Tuesday, February 10, 2015

Obamanomics

There is plenty of evidence indicative of President Obama's socialist disposition. All one has to do at look at his policy preferences. One such policy is his plan to "encourage" American companies to repatriate their foreign profits.

Memo to Bloomberg editors: "encouragement" is certainly a creative way to phrase it. The repatriation the President wants is not voluntary. It's mandatory.

It's also confiscatory, in the true, Marxist sense of the word. The repatriation plan betrays the core belief of committed socialists. It isn't really your money. It's the government's money, that in their munificence, have deigned to let you keep.

These profits represent returns on investment in foreign countries. As capital, it should be reinvested where it most maximizes future profits. Maybe the corporation will decide that it is best to leave it in the jurisdiction in which it originated, and invest it there.

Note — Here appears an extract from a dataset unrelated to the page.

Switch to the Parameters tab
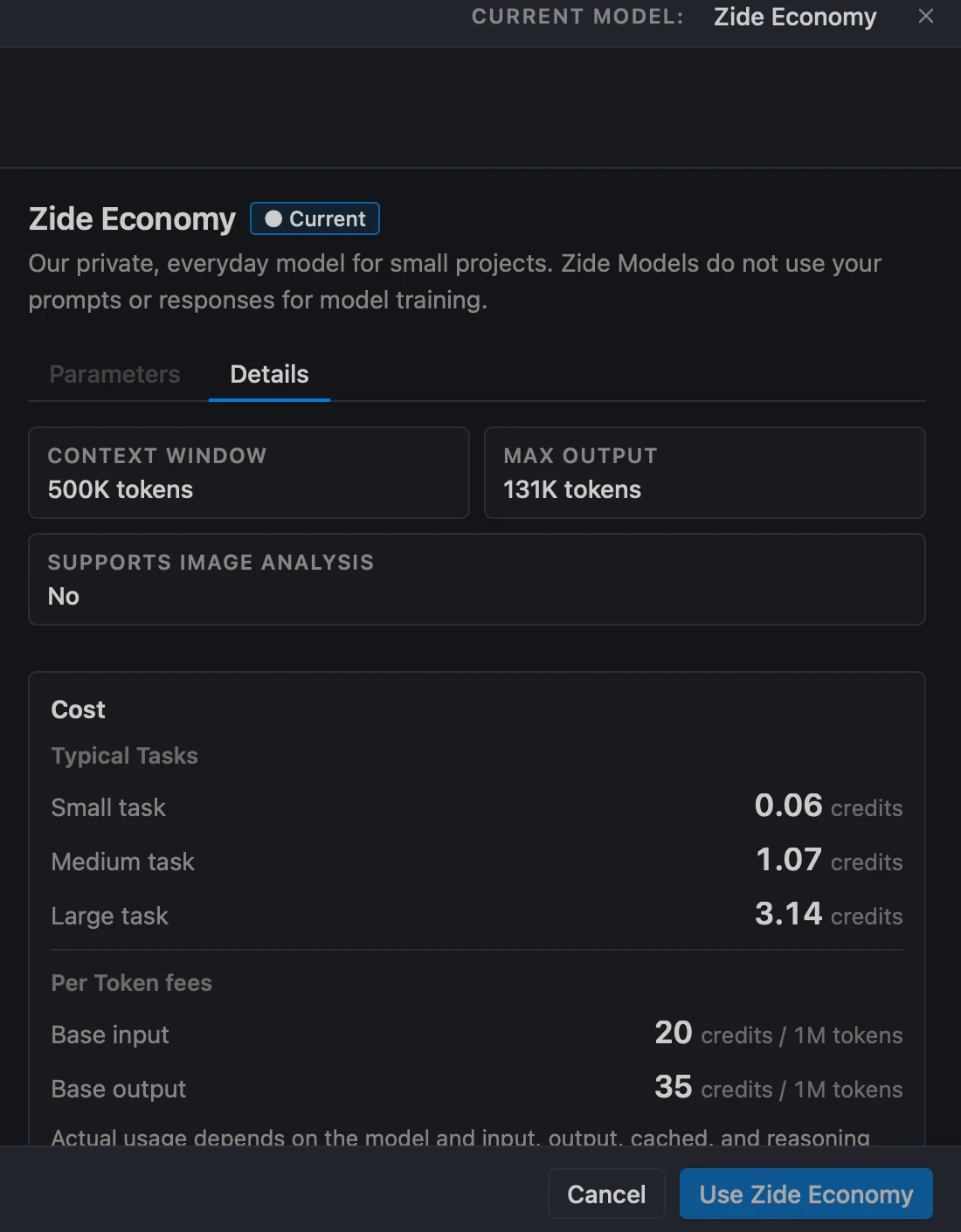Screen dimensions: 961x1232 tap(114, 374)
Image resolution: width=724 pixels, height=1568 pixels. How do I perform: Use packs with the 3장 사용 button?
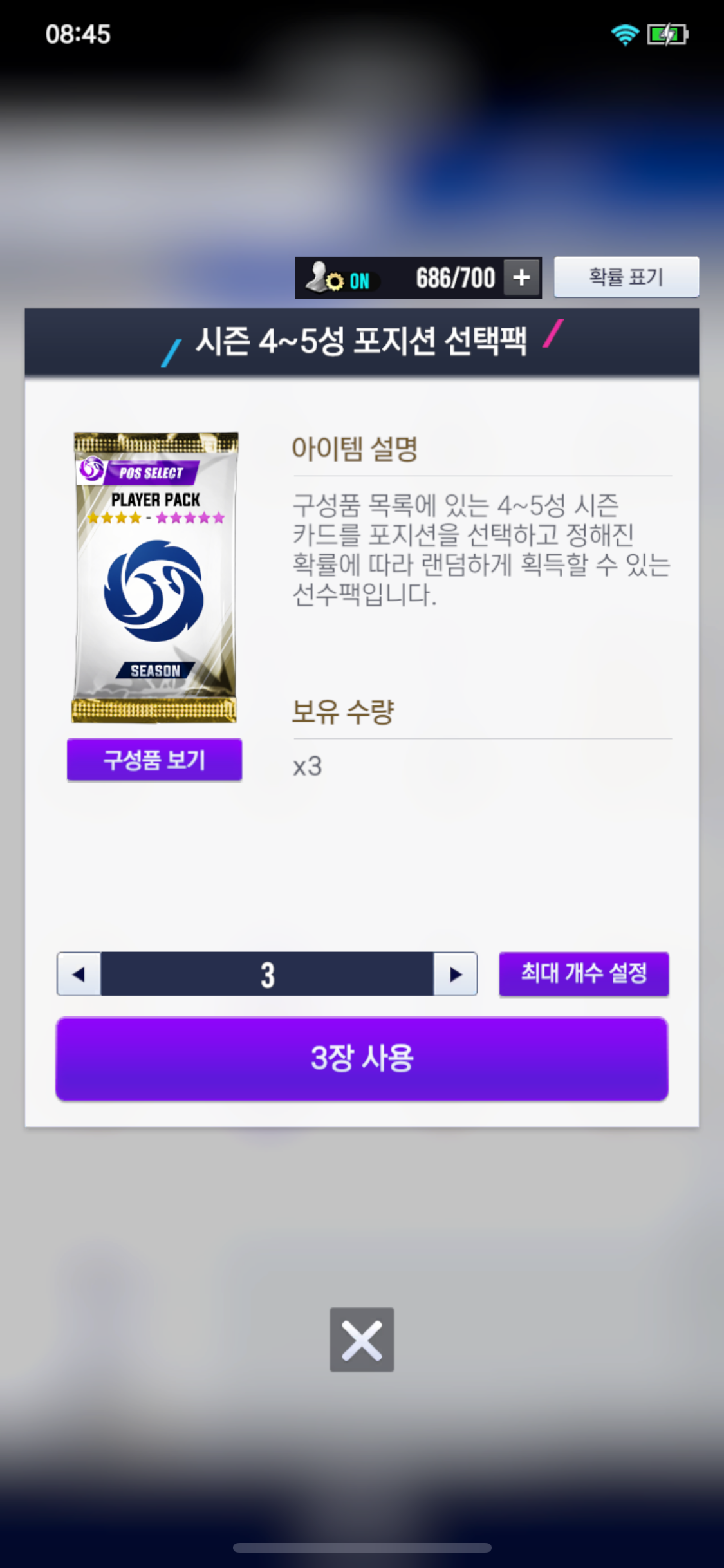click(x=362, y=1058)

Obama's plan removes that freedom of choice from the company, imposing a one-time 14 percent tax on current profits outside the U.S.

To help sell this confiscation, the President claims the revenues will be used for infrastructure projects.

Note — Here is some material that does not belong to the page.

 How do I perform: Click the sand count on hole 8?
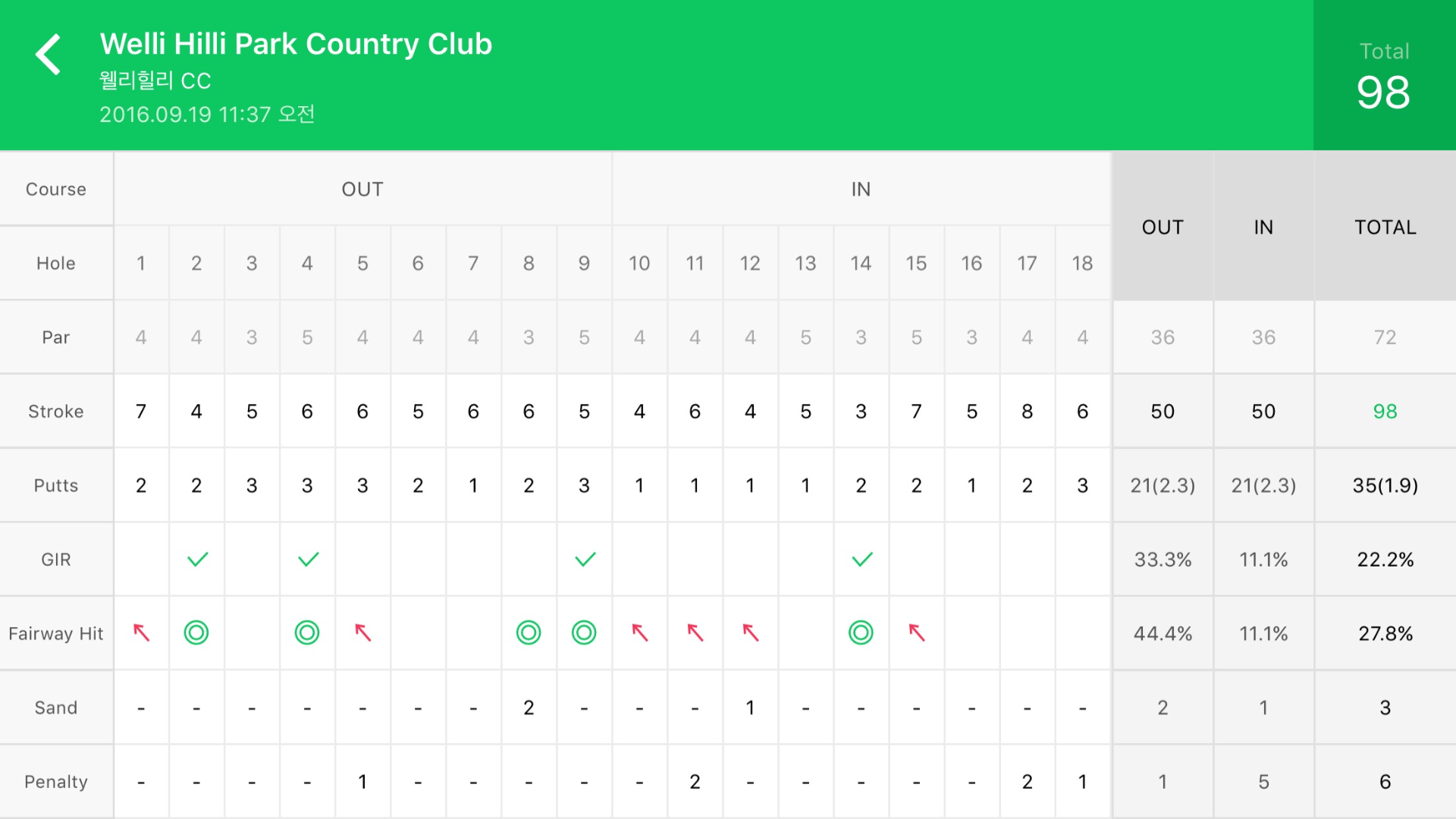[x=529, y=708]
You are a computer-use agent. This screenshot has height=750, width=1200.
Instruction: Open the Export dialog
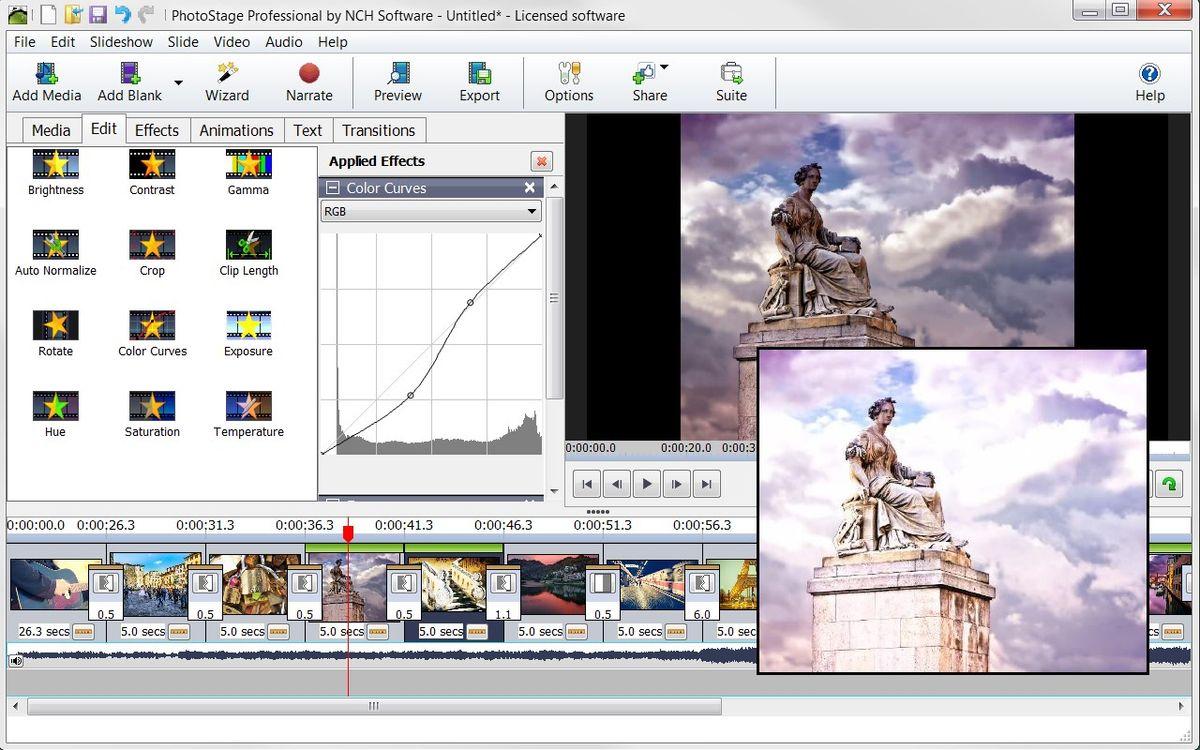[479, 82]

Bloomberg's article estimates that General Electric is the American corporation with the largest pile of foreign profits. My bullshit detector leads me to believe that a crony capitalist like G.E. would only support this plan if they are first in line for no-bid "shovel-ready" projects.

Foreign profits of American companies should be taxed at no more than five percent, and it should be conditional on repatriation. There are those who believe that even Obama's plan is too generous. They claim it "benefits the worst tax dodgers."

Their arguments against such a "lenient" repatriation is that this money will be used for stock buy-backs, and end up "hiking the bonuses of the executive suite." That might certainly be true, and executives might get bonuses. That doesn't make me envious, though. My mind doesn't really work that way.

Stock buy-backs are a perfectly justifiable use of repatriated profits. A buy-back would probably increase the price per share. Any foreign profits "lost" by the government will be claimed eventually, in the form of taxes on capital gains and dividends.

And the money is put to more productive uses than the government would. When the equity of a company increases, it increases the amount of debt that company can assume to fund expansion. This risk-taking has positive economic multipliers. Repairing a bridge is important, but it doesn't create an economic multiplier.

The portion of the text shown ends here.